The 82nd CST is an all-hazards response team capable of detecting chemical, biological, radiological, nuclear and explosive (CBRNE) agents and substances. The team provides technical assessment, advice and assistance to civilian authorities and agencies when responding to emergencies and disasters involving CBRNE materials.
The training involved about two dozen CST members and firefighters from the RCFD’s Station 4 and 6, which includes personnel that specialize in decontamination and hazmat.
“The fire department is going to be the primary local response to anything that happens in the Rapid City area, and we specialize in some things that they don’t necessarily train in all the time,” said Staff Sgt. Drew Haffner, 82nd survey team chief. “We like to work with Stations 4 and 6, since they specialize in hazmat, and that is right in our wheelhouse.”
The training involved CST members and firefighters teaming up in small groups and rotating through a series of stations to work with simulators, substance sampling and site characteristics. The stations included several kits and simulators to address leaks with different types of cylinders: 150 pounds, one ton, and railcar-type cylinders.
“We have simulators that we can go through and actually put the kits on what we would simulate in handling a leak situation,” said Stadel. “We are also using a Betts valve to mitigate a leak, so we can offload on a tanker truck that’s tipped over, and that would be for some type of flammable gas or liquid.
“We are also doing sampling and site characteristic, where we are looking at what kind of chemicals or solutions there may be, so we can get a sample to take back to the science personnel or try to identify it in the field,” Stadel said.

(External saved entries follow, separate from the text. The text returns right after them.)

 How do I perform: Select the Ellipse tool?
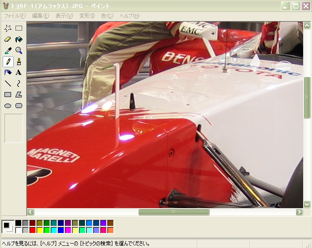(8, 105)
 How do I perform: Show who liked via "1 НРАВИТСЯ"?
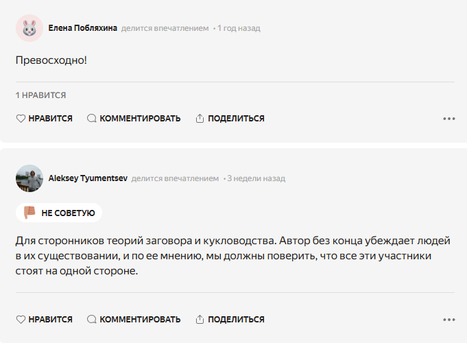coord(41,95)
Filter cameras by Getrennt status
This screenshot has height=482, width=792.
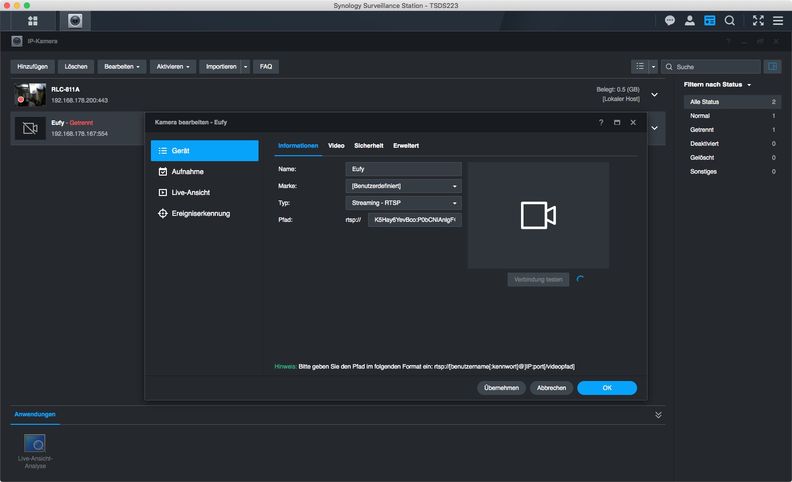702,130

The training also involves the teams wearing their hazmat protective suits with a self-contained breathing apparatus. Haffner, who served as an RCFD firefighter for five years before joining the CST, says training together like this enhances communication between the teams.
“Iron sharpens iron. Everybody coming together and working together is extremely important. … That way if we were to get called onto a scene, they know how we work and we know how they work,” he said.
Another advantage of the training is to strengthen relationships and coordination between both organizations.
“These types of training events are so essential to our team because it builds relationships with our local first responders,” said Mack. “When we respond, we’re a support role to them, so it’s important we get to know each other and know our capabilities – because the faster we can respond and sync together, the more effective we are.”
“It builds a lot of the relationships we need, so when we do arrive on a big scene, we know what the CST expects and what they need from us prior to arrival to help the whole scene go a little bit better,” Stadel said.